Text generation: For only the unsmoothed bigram and trigram language models trained on English, extend your programs so that you can generate sentences probabilistically from the top-k most likely characters. Vary the k from 1 to a value of your choice. That is, given any English letter(s) as input, your model should continue the sentence with a character sampled from the top-k most likely next characters, weighted by the probabilities of those being the next character from your model. Thus, you will use the previous character for bigrams and previous two characters for trigrams. Your program should continue generating new characters until you have generated a 50 character sentence or you have reached an end-of-sentence token or dead end (no further characters give any probability).

Deliverables for part 2

In your report, include:

for the bigram and trigram interpolated models of all 3 languages (total of 6 models), the average perplexity score across all lines in the test document, as well as which language each model estimates the test document is written in (has the lowest perplexity).

Tasks for this exercise ->
A - Reproduce verbatim the part of the assignment excerpt above that opens with the words "Deliverables for part" and closes with "the lowest perplexity).".
B - According to the assignment excerpt above, how many characters may a generated sentence reach before generation stops?
C - Pick up the assignment excerpt on text generation and perplexity right after its final sentence and write the next part.

Given entries ->
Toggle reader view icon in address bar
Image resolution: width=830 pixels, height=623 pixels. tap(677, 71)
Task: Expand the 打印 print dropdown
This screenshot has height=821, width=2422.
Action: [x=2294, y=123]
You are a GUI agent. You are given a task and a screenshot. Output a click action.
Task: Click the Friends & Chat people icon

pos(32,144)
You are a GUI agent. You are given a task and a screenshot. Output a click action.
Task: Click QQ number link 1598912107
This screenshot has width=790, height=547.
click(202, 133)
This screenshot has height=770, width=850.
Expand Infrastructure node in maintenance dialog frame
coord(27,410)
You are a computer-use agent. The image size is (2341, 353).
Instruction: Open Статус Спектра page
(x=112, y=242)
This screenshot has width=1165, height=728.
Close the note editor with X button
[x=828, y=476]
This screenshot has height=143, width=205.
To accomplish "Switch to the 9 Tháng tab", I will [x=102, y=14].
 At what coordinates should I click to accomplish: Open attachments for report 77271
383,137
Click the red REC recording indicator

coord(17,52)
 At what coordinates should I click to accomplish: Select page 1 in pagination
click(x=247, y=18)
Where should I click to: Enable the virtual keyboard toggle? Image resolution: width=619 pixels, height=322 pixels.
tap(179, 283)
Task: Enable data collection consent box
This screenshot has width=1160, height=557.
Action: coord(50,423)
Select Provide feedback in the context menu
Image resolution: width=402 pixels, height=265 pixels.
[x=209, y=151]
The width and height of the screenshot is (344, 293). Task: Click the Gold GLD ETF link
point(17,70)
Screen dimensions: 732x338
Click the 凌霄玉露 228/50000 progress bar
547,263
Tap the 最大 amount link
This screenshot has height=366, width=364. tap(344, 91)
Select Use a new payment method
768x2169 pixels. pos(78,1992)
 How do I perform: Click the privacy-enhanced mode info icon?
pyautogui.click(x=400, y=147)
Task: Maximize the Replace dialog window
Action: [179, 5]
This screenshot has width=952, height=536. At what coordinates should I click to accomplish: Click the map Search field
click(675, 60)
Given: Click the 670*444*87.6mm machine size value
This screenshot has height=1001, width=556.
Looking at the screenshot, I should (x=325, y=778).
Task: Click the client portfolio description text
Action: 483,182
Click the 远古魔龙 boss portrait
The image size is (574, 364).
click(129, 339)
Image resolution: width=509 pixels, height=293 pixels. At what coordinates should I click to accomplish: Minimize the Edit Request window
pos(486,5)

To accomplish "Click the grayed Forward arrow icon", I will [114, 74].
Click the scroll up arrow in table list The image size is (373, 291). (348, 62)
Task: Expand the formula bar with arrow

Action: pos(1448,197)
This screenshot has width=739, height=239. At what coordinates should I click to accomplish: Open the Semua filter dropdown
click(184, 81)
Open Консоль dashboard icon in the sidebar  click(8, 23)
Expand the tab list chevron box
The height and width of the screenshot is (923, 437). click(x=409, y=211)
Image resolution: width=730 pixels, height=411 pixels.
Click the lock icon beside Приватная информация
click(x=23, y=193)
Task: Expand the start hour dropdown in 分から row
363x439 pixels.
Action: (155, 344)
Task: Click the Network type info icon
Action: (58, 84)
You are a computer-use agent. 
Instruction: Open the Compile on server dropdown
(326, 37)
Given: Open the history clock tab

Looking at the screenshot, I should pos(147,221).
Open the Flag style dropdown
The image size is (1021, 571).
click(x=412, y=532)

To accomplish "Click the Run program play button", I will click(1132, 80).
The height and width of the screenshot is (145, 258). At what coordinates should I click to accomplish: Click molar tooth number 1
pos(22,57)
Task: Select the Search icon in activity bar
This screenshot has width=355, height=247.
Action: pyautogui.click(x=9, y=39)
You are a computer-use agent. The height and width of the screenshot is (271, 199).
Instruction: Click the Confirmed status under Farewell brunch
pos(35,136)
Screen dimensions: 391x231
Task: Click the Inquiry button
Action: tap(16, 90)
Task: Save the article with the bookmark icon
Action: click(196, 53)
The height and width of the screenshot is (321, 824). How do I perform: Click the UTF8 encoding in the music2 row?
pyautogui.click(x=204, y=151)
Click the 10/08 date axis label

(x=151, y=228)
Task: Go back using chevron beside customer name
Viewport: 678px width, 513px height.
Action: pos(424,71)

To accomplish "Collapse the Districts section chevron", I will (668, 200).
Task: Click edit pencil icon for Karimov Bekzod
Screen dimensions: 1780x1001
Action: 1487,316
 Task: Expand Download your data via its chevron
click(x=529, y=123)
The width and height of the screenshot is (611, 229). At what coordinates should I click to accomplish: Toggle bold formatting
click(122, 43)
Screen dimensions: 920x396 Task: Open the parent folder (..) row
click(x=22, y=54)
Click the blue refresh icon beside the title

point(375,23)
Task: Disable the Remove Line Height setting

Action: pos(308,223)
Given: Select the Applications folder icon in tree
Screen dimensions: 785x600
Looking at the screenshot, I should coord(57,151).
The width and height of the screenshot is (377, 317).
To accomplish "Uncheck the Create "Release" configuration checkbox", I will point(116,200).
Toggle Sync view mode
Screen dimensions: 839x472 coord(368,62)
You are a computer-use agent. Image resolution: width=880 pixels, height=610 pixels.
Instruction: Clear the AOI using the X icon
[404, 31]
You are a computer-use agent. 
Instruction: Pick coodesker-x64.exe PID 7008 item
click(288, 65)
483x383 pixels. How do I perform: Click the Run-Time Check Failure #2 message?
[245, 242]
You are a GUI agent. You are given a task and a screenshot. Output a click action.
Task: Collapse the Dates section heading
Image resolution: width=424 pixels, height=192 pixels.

Outputs by task ->
A -
Deliverables for part 2

In your report, include:

for the bigram and trigram interpolated models of all 3 languages (total of 6 models), the average perplexity score across all lines in the test document, as well as which language each model estimates the test document is written in (has the lowest perplexity).

B - 50 characters.

C -
for unsmoothed and interpolated English bigram and trigram models (total of 4 models), generated text outputs for the following inputs: 4 prior contexts (single letters) for bigrams and 4 prior contexts (sequences of 2 letters) for trigrams. You can choose which prior contexts to start the generation.
critical analysis of your language identification results: e.g., why do your perplexity scores tell you what language the test data is written in? what does a comparison of your unigram, bigram, and trigram scores tell you about which performs best? etc.
critical analysis of your generation results: e.g., are there any difference between the sentences generated by bigrams and trigrams, or by the unsmoothed versus smoothed models? How does a value of \(k=1\) compare with other values? Give examples to back up your conclusions.

Submission

Please submit the following items on Canvas:

Your report with results and answers to questions in Part 1 and Part 2, named report_{your pitt email id}_hw3.pdf. No need to include @pitt.edu, just use the email ID before that part. For example: report_mmy29_hw3.pdf.
The code of your program
Model files (ngram probabilities) ideally in a human-readable format (CSV, JSON, etc)
A README.txt file explaining
- how to run your code
- the computing environment you used; what programming language and version you used; what packages did you use in case we replicate your experiments (a requirements.txt file for setting up the environment may be useful if there are many packages).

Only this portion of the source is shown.